The fact that you are offering a woman as that alternative is both commendable and wise. No matter that a sizeable proportion of your electorate sees her as hardened battle-axe – every husband’s nightmare mother-in-law. If those qualities come to the fore in the upcoming election campaign, so be it. She won’t be the first. Golda Meir and Margaret Thatcher got there before her. But I hope you will also recognise that the qualities which enabled her to reach the base camp of her political Everest – her determination, her resilience and her intelligence – will serve you well should you decide to entrust her with your highest office.
I also hope that you will look to Germany as an example of a powerful nation that has flourished under female leadership.

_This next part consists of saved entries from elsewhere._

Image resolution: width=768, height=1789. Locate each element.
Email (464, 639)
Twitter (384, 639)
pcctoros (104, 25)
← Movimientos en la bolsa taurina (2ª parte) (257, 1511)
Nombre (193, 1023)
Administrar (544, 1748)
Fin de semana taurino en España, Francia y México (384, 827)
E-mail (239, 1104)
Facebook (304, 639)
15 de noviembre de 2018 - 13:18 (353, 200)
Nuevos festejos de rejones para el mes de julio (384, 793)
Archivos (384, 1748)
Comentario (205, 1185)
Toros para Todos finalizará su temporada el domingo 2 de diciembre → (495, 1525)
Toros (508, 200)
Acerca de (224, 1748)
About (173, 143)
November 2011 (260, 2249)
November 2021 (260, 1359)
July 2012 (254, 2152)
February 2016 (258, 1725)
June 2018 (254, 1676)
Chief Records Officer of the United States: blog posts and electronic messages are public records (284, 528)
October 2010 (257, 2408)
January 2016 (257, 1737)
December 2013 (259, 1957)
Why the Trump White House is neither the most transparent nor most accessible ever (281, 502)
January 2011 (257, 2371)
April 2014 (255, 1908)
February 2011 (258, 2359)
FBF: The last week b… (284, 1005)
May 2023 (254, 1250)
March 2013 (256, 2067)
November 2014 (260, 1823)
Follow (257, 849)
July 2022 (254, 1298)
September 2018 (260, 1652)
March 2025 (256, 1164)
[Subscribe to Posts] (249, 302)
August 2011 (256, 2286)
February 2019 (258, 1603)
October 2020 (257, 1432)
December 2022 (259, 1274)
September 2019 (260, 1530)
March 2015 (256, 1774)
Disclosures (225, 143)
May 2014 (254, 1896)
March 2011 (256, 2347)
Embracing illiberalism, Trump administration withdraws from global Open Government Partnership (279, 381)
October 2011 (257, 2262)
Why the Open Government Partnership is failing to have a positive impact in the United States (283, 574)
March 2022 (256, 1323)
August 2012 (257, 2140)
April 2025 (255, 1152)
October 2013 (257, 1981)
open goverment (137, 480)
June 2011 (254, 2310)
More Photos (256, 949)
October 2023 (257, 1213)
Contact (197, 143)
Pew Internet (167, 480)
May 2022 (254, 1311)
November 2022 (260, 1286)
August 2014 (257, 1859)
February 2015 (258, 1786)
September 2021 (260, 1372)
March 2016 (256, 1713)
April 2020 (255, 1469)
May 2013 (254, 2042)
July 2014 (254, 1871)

Angela Merkel is no Thatcherite battering ram. She is subtle, principled and emotionally intelligent. Like every politician, she has made mistakes, and her career seems close to its conclusion. But she, if anyone, is living proof that a leader doesn’t have to be soaked with testosterone to guide her people through stormy waters.
So now you have provided your voters with a choice between two of the most different candidates in recent history. They are separated by a temperamental and philosophical Grand Canyon. Not all of your foreign admirers, of which I am one, will necessarily be enchanted with either alternative. The political inclinations and interests of those who watch you from afar are many and varied. But it’s inconceivable – at least to this admirer – that you should entrust your future to the sneering casino operator.
Choose well, dear America. And please remember that it’s not just your future that’s at stake.